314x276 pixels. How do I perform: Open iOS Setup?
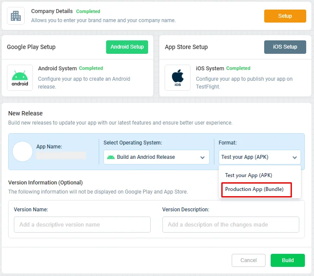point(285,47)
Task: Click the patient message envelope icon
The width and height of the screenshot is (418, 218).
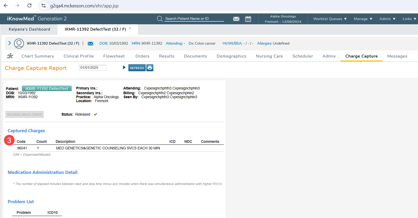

---------------

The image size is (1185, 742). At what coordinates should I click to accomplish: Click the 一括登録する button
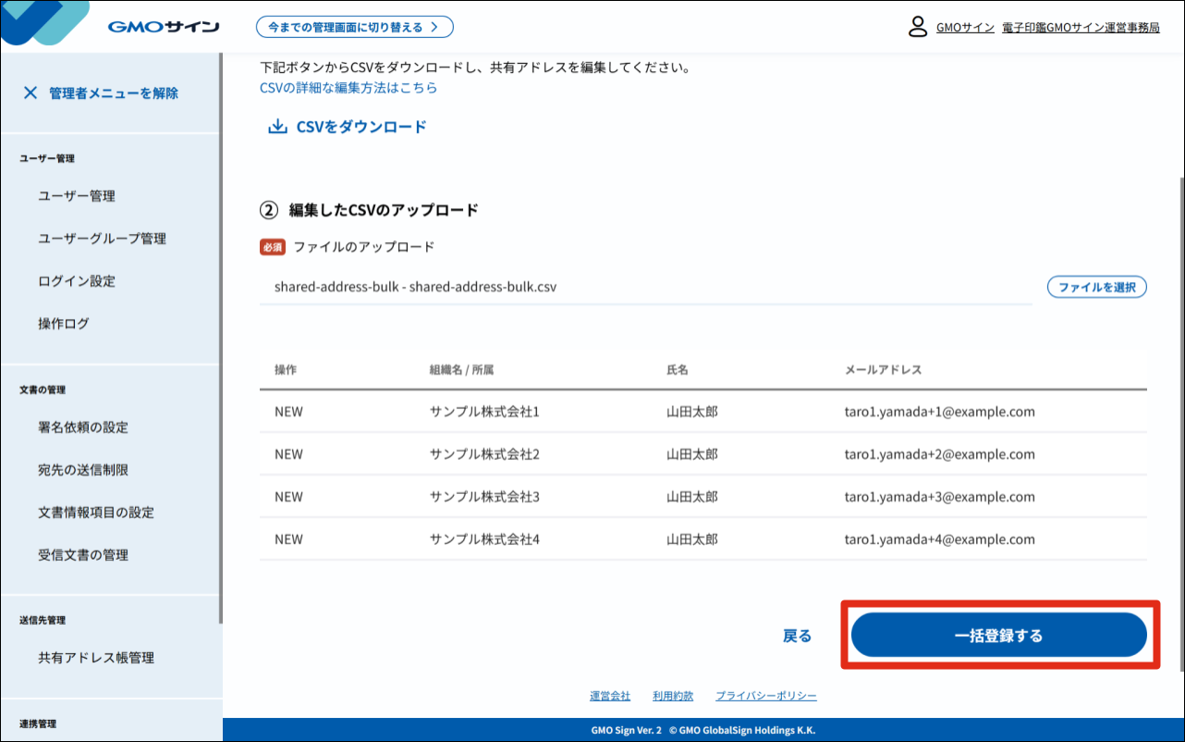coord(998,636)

---------------

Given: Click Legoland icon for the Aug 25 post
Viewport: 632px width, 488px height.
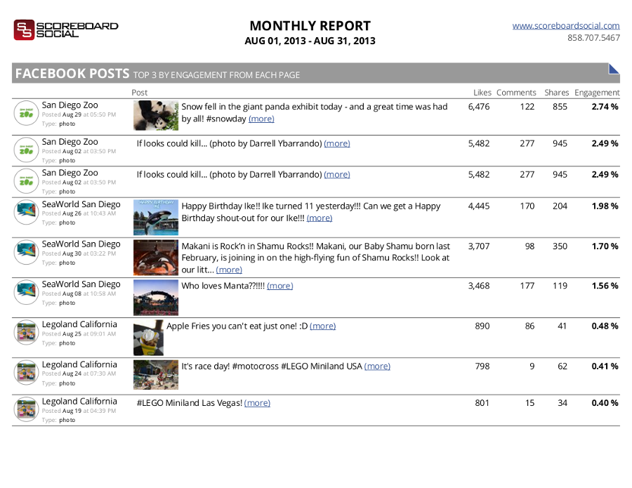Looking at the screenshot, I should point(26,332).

---------------

OBJECTIVE » Find each line in the listing above that contains the word "icon" and copy those lines.

FINAL RESULT »
Task: Click the patient message envelope icon
Given: Click Legoland icon for the Aug 25 post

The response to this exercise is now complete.